What can go wrong if your compiler is not thread aware
Courtesy of Pete Zaitcev, here's a great example of what happens when optimizing compilers aren't thread aware.
Start with code of the form:
struct a b;b.pos = *ppos; ret = foo(&b, ..., b.pos);
Modern versions of gcc 4 on x86 will optimize the function call into:
ret = foo(&b, ..., *ppos);
(This is a less stupid optimization than it looks; ppos
is a function
parameter and I believe it's in a register, so it may well be faster to
perform an indirect load from it than a computed indirect load off the
stack pointer.)
What goes wrong in a multi-threaded environment (in this case, the Linux
kernel) is that the value of *ppos
can change between the store
into b.pos
and the function call, and that the foo
function expects
the two values to be the same.

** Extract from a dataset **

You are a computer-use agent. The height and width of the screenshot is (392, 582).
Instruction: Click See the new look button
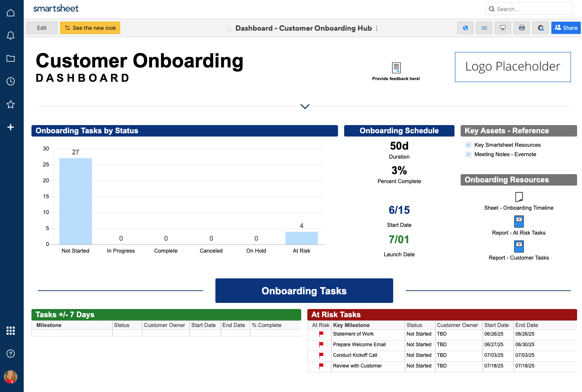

Of course, the authors of the function
that this appeared in didn't think that they needed to do any locking,
because after all they only dereference *ppos
once.
(To deal with one possible code nitpick, the Linux kernel makes liberal use of implicit atomic reads and writes. This probably makes purists cringe, but the odds of a major CPU architecture ever not having large atomic reads and writes are pretty small by now.)

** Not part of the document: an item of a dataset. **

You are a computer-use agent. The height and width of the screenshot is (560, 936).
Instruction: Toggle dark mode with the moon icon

I don't think we can blame either the compiler or the programmers for this. What's really happening is that we've been tripped up because we have different implicit assumptions about the code than the compiler does. And a good part of the reason that these sorts of assumptions stay implicit is that we don't have good tools for making them explicit in non-annoying ways.
(So while we can blithely talk about a 'thread aware compiler', I'm not sure we know what one should actually look like.)